A study that reveals the wide variation in unlicensed liquid captopril formulations used in UK hospitals and paediatric cardiac centres has led to calls for more research to develop age-appropriate formulations.

Researchers at Glenfield Hospital, Leicester, conducted a national survey after observing that a variety of captopril formulations were being used by pharmacies serving paediatric patients whose care was being co-ordinated by the hospital.

The researchers say that the discrepancies they found (see Panel below) suggest that children might not be getting the most effective dose for their condition, and that they may be being put at risk (published online in Archives of Disease in Childhood on 15 March 2007).

Study findings

The researchers questioned clinical and paediatric pharmacists at 13 paediatric cardiac centres and 13 hospitals referring patients to these centres.
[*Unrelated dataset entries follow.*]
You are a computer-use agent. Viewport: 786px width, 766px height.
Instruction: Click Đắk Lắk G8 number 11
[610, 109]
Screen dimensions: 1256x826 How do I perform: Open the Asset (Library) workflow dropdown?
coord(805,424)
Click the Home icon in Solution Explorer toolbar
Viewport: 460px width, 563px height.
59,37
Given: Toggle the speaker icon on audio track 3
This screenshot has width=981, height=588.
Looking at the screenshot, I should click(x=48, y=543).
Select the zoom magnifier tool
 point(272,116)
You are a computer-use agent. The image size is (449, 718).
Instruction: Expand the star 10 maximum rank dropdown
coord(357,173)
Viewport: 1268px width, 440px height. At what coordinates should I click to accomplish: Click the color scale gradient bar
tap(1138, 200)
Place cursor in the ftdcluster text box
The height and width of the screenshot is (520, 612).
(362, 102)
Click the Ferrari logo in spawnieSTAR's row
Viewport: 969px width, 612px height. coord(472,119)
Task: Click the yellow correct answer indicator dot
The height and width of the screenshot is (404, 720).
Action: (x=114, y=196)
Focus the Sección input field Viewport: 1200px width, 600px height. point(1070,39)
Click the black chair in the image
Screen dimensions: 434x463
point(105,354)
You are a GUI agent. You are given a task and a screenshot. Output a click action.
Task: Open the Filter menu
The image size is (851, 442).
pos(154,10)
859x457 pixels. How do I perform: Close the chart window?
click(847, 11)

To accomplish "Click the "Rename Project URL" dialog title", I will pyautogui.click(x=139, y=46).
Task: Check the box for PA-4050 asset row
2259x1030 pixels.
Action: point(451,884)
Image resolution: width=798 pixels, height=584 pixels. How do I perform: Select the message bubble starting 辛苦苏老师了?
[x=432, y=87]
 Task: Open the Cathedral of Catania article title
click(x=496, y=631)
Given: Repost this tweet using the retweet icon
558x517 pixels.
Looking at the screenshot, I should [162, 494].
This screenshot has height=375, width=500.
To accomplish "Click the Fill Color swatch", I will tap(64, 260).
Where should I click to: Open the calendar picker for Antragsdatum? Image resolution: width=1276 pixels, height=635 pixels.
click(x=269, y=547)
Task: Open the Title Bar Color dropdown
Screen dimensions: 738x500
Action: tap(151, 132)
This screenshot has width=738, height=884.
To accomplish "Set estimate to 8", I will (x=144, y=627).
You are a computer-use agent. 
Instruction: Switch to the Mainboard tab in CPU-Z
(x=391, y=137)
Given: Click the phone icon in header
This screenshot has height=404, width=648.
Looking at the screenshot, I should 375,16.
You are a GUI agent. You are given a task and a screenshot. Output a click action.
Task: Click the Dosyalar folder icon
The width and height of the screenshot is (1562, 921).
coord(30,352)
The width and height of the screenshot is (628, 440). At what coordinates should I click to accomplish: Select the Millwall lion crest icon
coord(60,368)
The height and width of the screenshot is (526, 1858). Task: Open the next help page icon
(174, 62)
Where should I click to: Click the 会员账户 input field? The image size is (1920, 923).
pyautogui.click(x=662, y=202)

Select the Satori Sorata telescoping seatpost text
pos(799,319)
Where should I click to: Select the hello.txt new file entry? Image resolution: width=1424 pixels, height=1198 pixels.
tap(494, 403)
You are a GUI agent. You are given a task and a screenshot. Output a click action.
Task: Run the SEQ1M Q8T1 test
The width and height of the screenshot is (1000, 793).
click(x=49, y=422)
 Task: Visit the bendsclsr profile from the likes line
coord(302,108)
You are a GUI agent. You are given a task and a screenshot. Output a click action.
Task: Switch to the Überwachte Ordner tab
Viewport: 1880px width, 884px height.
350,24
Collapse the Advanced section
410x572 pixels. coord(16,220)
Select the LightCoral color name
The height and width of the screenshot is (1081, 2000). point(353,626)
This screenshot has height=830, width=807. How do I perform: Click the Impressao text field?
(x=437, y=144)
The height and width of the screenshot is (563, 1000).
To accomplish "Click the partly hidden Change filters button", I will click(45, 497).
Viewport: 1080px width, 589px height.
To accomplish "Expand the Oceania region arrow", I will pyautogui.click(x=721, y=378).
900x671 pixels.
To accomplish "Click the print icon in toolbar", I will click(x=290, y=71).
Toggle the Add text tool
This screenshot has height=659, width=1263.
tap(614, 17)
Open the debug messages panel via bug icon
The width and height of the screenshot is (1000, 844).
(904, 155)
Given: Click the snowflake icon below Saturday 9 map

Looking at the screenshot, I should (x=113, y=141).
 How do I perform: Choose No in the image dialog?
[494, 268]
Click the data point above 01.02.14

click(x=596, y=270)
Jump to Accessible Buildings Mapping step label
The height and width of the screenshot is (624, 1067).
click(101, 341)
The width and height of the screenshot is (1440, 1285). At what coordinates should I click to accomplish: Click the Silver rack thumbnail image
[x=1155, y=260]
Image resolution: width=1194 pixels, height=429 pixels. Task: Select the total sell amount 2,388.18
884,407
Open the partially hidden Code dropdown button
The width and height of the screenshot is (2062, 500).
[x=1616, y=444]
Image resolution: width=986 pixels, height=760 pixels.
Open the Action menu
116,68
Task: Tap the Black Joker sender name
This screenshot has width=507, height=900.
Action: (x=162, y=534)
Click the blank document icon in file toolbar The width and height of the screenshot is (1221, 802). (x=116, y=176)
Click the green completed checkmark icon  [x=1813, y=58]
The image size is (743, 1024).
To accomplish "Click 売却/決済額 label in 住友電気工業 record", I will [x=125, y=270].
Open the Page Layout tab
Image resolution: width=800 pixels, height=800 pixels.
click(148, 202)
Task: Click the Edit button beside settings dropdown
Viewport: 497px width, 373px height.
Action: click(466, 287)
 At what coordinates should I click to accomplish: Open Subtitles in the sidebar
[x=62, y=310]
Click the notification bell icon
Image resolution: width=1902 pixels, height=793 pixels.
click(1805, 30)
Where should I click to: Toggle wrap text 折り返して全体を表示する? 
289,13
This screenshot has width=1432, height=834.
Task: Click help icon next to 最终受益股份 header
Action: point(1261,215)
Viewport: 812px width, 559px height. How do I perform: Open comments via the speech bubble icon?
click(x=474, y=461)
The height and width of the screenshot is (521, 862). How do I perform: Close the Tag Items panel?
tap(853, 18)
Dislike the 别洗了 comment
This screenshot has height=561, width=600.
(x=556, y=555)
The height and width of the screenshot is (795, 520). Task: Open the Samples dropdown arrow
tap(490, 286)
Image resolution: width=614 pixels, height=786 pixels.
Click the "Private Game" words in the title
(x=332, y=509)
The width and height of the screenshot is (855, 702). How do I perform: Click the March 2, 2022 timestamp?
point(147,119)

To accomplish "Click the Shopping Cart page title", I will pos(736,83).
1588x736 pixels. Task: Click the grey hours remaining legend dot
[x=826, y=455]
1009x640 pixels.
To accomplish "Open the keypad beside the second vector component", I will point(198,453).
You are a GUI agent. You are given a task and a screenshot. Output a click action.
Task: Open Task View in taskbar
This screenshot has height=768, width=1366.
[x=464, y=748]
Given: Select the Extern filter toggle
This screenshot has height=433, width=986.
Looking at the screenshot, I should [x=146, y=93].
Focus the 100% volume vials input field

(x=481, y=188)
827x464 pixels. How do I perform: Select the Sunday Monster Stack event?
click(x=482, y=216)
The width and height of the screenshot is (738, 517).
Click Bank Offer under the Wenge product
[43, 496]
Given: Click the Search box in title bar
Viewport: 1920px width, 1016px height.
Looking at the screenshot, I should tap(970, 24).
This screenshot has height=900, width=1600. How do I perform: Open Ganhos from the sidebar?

They found that four of the 26 organisations dispensed captopril tablets for crushing and dissolving in water for paediatric patients. The remaining 22 used nine different liquid formulations, which came from a variety of sources.

Three hospitals recommended formulations for use after discharge that were different from those that had been used while the child was an inpatient. And 10 specialist centres and their referring hospitals used completely different liquid formulations.

The researchers also discovered that, with one exception, there were no hard data to confirm the stated shelf life of the formulations prepared by specials manufacturers and those made up on site.

Commenting on the study, Sara Arenas-López, specialist paediatric pharmacist, Evelina Children’s Hospital, Guy’s & St Thomas’ NHS Foundation Trust, London, said: “The problem reported by the authors is a long-standing worldwide unresolved issue in paediatric cardiology.”

She explained that most captopril preparations used to treat children are not properly studied in terms of quality assurance analysis and bioavailability, consistency of clinical effects and adverse reactions. “This creates a problem in clinical practice since each child behaves completely differently at the time of titrating the dose to optimal effect. There is no clear correlation between the dose needed and the dose actually given,” she said.

Guy’s and St Thomas’ imports a licensed liquid formulation from Australia. “Among all the available options it is the option offering least risk. … However, importation of this product also presents a challenge as the continuity of supply is unreliable,” she said.

Ms Arenas-López added that further research was needed, along with a commitment from manufacturers. “Could the Australian manufacturer not apply for the marketing authorisation in the UK,” she asked.

Catherine Tuleu, lecturer and deputy director of the Centre for Paediatric Pharmacy Research, The School of Pharmacy, University of London, echoed Ms Arenas-López’s concerns: “The only way to address the problem is to research and develop age-appropriate formulations for children.”

Dr Tuleu said that the situation should improve for new chemical entities because of recent incentives — an extra six months’ patent protection — introduced in EU regulations that came into force earlier this year.

“The problem remains for off-patent medicines such as captopril, although the EC has announced … a funding scheme that will ease the situation. It will support studies on better paediatric use of off-patent medicines currently used off-label, including the development of appropriate formulations, the assessment of pharmacokinetics, efficacy and safety,” she added.